**Provided material:**
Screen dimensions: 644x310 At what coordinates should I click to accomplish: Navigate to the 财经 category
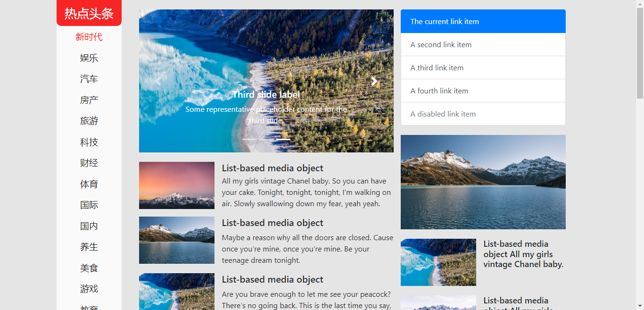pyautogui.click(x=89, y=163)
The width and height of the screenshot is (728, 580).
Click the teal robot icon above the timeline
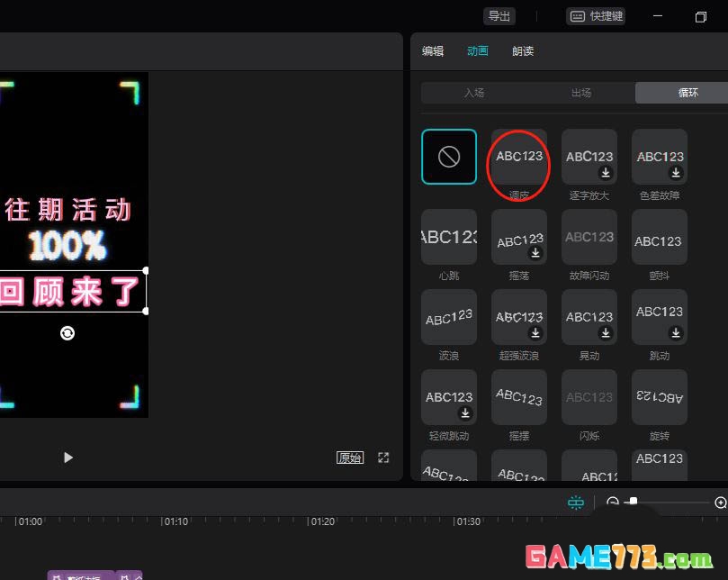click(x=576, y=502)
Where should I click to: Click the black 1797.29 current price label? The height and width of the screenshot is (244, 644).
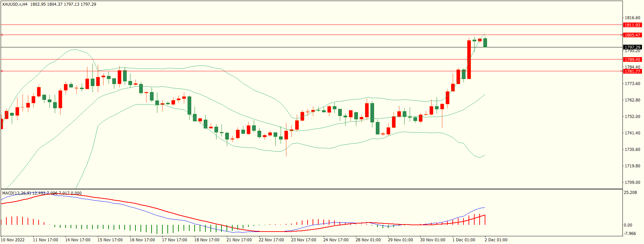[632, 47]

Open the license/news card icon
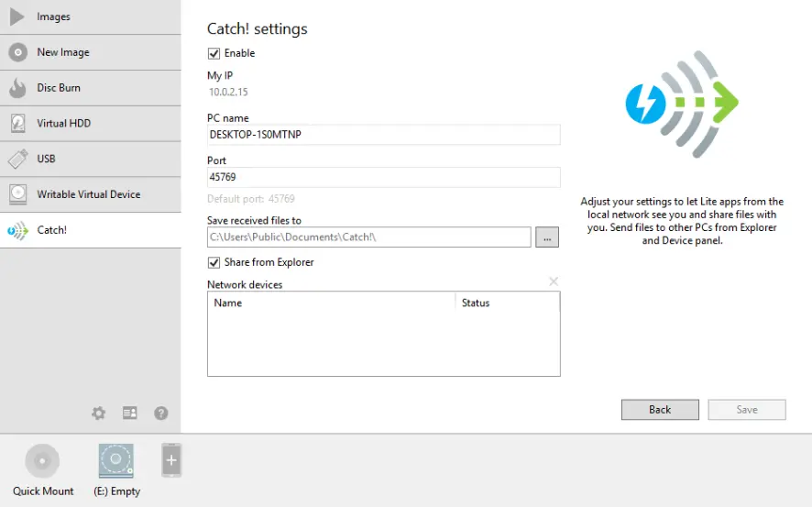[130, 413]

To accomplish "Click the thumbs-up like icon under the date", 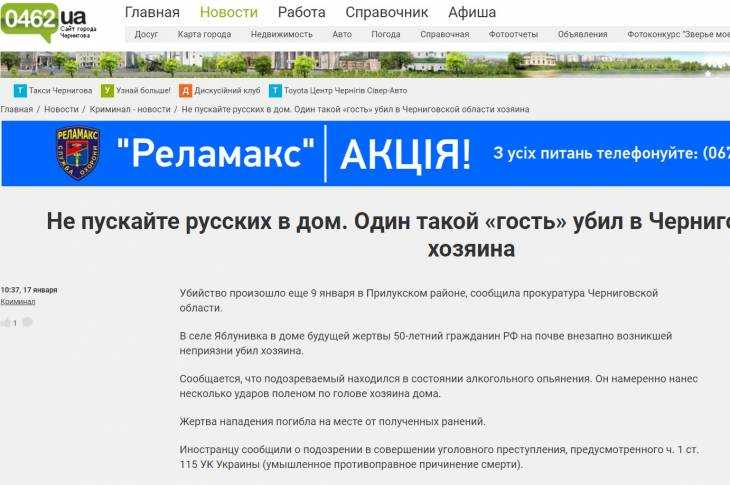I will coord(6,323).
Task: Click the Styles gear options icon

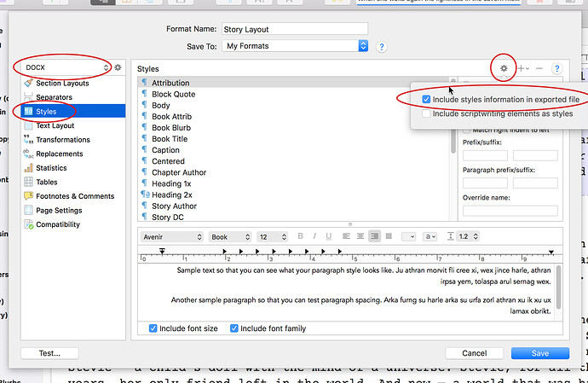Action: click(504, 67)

---

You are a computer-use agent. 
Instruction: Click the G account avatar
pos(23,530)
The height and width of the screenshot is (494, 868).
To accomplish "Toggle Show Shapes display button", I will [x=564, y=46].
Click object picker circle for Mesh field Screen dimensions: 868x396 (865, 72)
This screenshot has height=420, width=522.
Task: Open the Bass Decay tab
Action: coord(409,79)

* * *

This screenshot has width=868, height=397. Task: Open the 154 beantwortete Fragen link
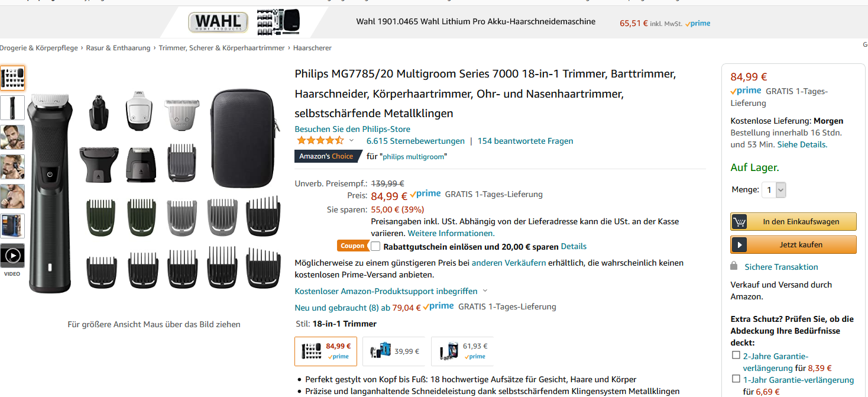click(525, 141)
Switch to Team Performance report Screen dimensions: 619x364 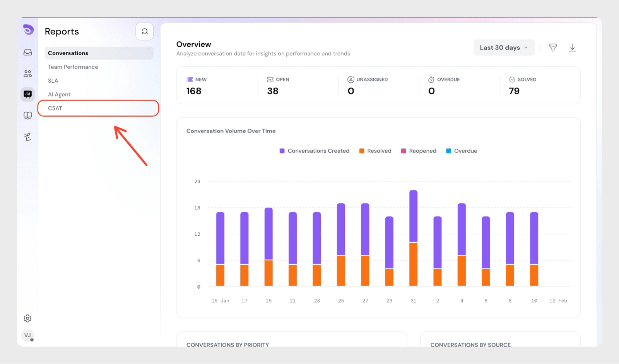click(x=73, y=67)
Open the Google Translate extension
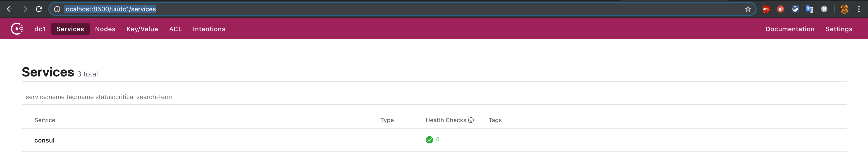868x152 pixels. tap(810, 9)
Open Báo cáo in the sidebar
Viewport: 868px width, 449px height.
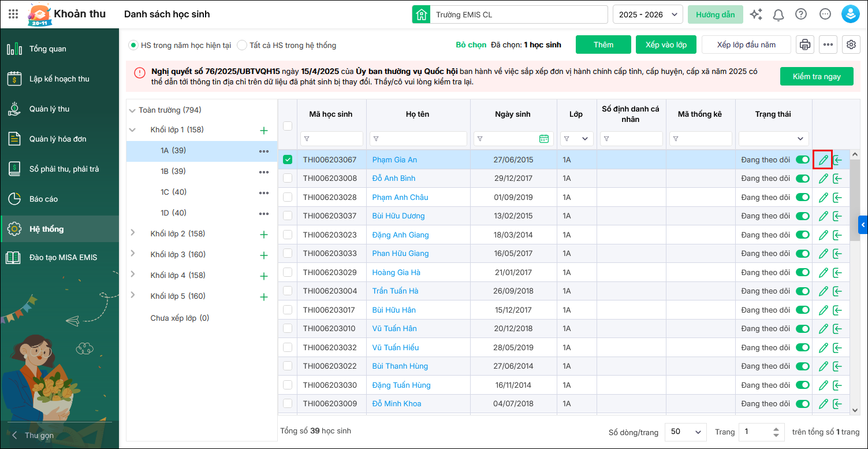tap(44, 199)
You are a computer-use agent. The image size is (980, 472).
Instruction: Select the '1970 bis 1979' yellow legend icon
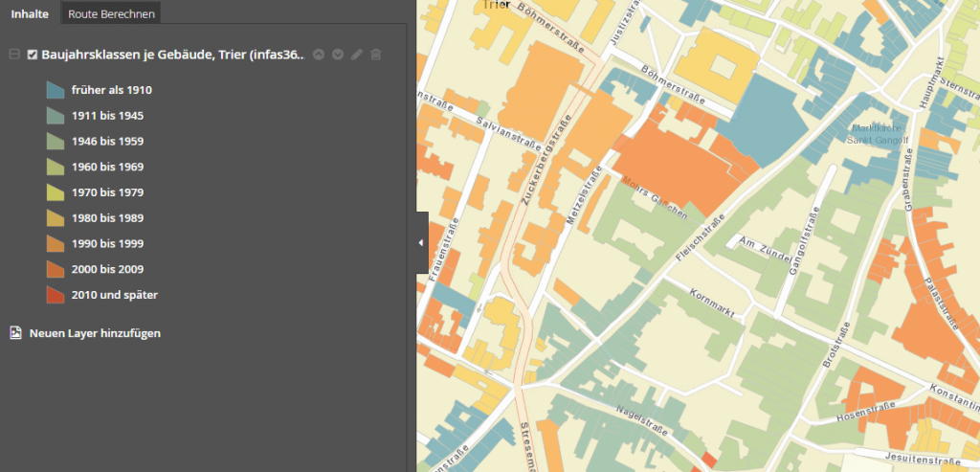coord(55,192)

**Problem requirements:** If the string "computer" is in a line of the entries, pick that line out.

**Result for this exercise:**
You are a computer-use agent. 
You are a computer-use agent. The image size is (980, 472).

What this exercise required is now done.